In the monsoon of 1947, it became one of the many gateways to heaven and hell, depending on which way you were headed. My father tells me that the village ensured that the local Mohammedans-for some reason he never refers to them as Muslims--were safely escorted across the canal. Some families even hid in our ancestral home, till it became cleat there was to be no forgiving or salvation. But the logic of mutual safety failed to extend itself beyond the borders of the village. Especially as the weeks wore on and straggling lines of refugees began to intersect the landscape. At Khalra, my father tells me, the villagers set up committees and groups to feed and house the incoming caravans of Hindus; and, more clandestinely, groups to massacre the outgoing caravans of Mohammedans. Both apparently functioned with smooth efficiency. A studious, introverted teenager the most dramatic thing my father did during those weeks was to act as a courier for the local RSS shakha, transporting a dozen grenades in a bag slung on the handlebar of his cycle, crucially past a checkpoint of the Baluch regiment. He also remembers being taught how to remove a grenade pin and fling it; a lesson he was to re-learn years later when he enlisted in the Indian Army.

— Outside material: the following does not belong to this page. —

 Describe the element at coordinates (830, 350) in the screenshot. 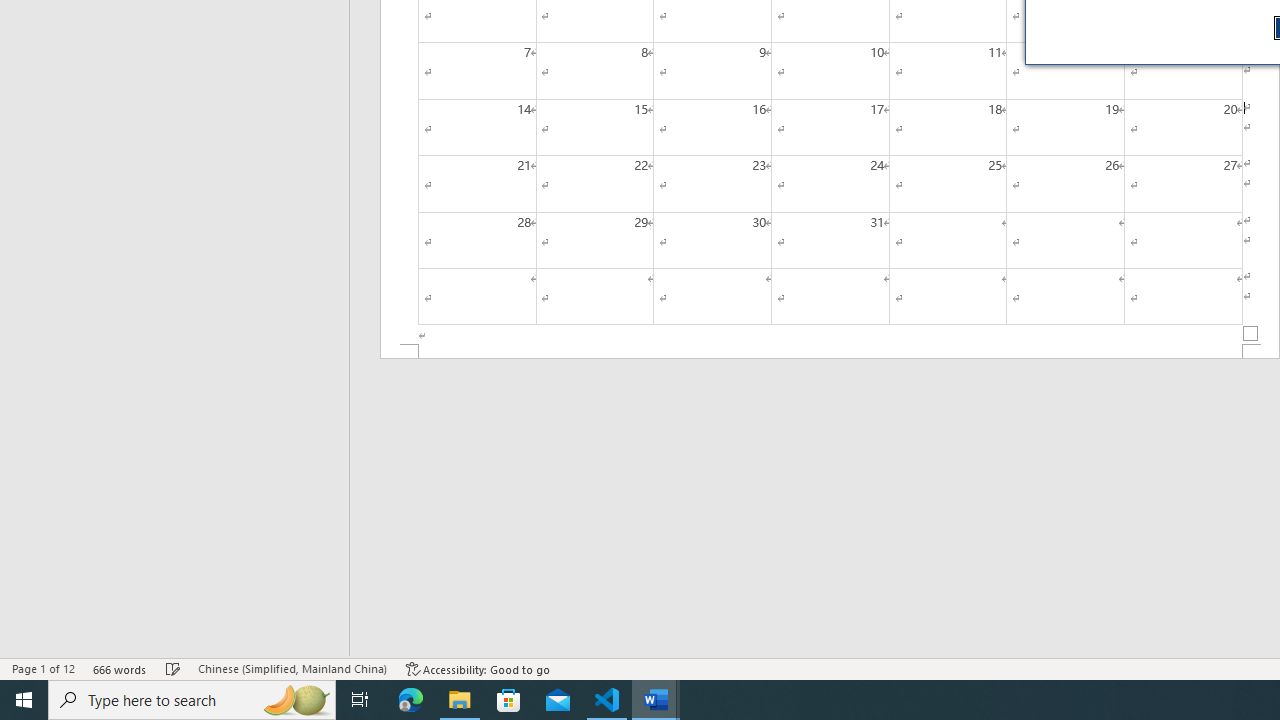

I see `'Footer -Section 1-'` at that location.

I doubt my two siblings know any of the above. They know that both sides of our family suffered Partition, but it is not an event that has ever impinged on our lives, and perhaps they've never bothered to enquire. Does it mean then that Partition is essentially a one generation trauma, its scars limited and transient? Is it possible that the defining event of one generation can become completely peripheral for the next? Clearly it can. I cannot imagine the Emergency--which in a way was the defining event of my generation--holding much meaning for my daughters or their peers, children of the eighties and after. Of course the Partition cannot be compared with the Emergency: after all death and exile are of a different order from temporary incarceration and vasectomy. But the point being pursued is the same. That of generational amnesia. And the further judgemental query: is this good or bad?

Our survey among under-25s has demonstrated the startling levels of ignorance among the young. The purists among us are bound to gag with rage. The responses of the young insult both the sufferers of Partition and the martyrs of Jallianwalla Bagh. Yet there is a school of thought that perceives this as a good sign. It reckons that the present must steer clear of the traumatic colouring of the past, and shape itself without historical prejudice. Anything else, they claim, is fruitless sentimentalism. What is to be gained by recounting stories of gruesome rape and murder, thereby cutting open new wounds and stoking communal passions? There is some merit in their arguments. After all, why should a period of madness, a huge aberration, continue to hold us at its mercy?

But on the flip side, forgetting can be a dangerously blanket exercise, burying the good with the bad. What we need is understanding. Unconfronted, unnamed, ununderstood, our fears and our past can unexpectedly raise their talons in ugly ways. In our family, we grew up mostly without any taboos and prejudices of food, drink, gender, caste, creed, religion. Except one. The idea of marrying a Mohammedan was anathema. Ditto for my wife's family. It was the one legacy of Partition that insidiously crept into our lives. But in one generation we've shed that. In our lives it is no issue. My daughters can marry who they will. Defined by the Emergency, I will probably hand on a different neurosis: dishing them sermons on the critical virtues of free expression.